In the morning mist comes up from the sea by the cliffs beyond Kingsport. White and feathery it comes from the deep to its brothers the clouds, full of dreams of dank pastures and caves of leviathan. And later, in still summer rains on the steep roofs of poets, the clouds scatter bits of those dreams, that men shall not live without rumour of old, strange secrets, and wonders that planets tell planets alone in the night. When tales fly thick in the grottoes of tritons, and conches in seaweed cities blow wild tunes learned from the Elder Ones, then great eager mists flock to heaven laden with lore, and oceanward eyes on the rocks see only a mystic whiteness, as if the cliff’s rim were the rim of all earth, and the solemn bells of buoys tolled free in the aether of faery.
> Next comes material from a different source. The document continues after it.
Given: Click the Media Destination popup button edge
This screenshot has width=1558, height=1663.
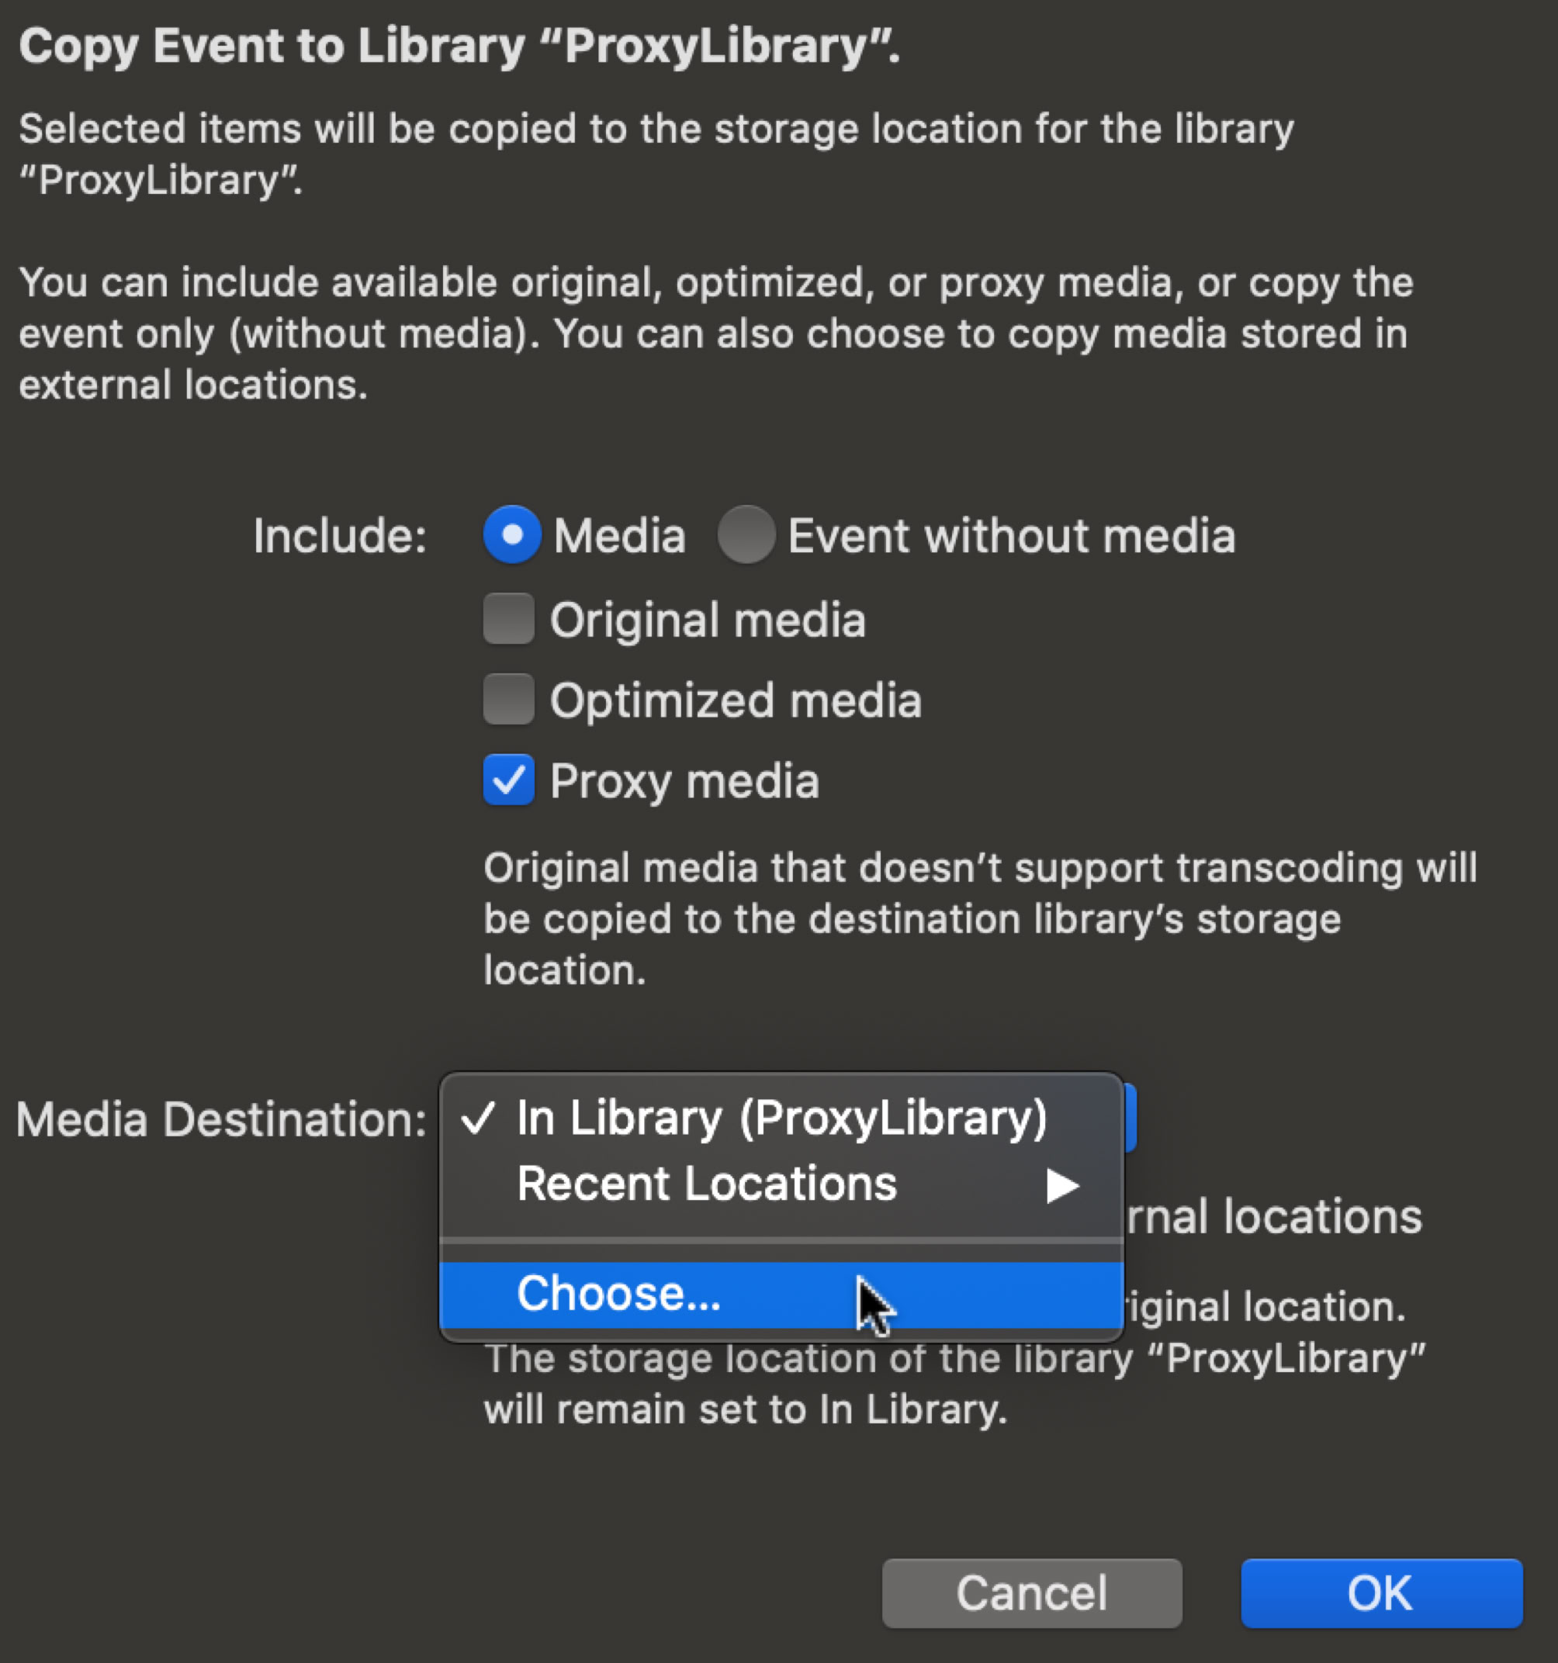Looking at the screenshot, I should point(1130,1118).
Now north of archaic Kingsport the crags climb lofty and curious, terrace on terrace, till the northernmost hangs in the sky like a gray frozen wind-cloud. Alone it is, a bleak point jutting in limitless space, for there the coast turns sharp where the great Miskatonic pours out of the plains past Arkham, bringing woodland legends and little quaint memories of New England’s hills. The sea-folk of Kingsport look up at that cliff as other sea-folk look up at the pole – star, and time the night’s watches by the way it hides or shows the Great Bear, Cassiopeia and the Dragon. Among them it is one with the firmament, and truly, it is hidden from them when the mist hides the stars or the sun.

Some of the cliffs they love, as that whose grotesque profile they call Father Neptune, or that whose pillared steps they term “The Causeway”; but this one they fear because it is so near the sky. The Portuguese sailors coming in from a voyage cross themselves when they first see it, and the old Yankees believe it would be a much graver matter than death to climb it, if indeed that were possible. Nevertheless there is an ancient house on that cliff, and at evening men see lights in the small-paned windows.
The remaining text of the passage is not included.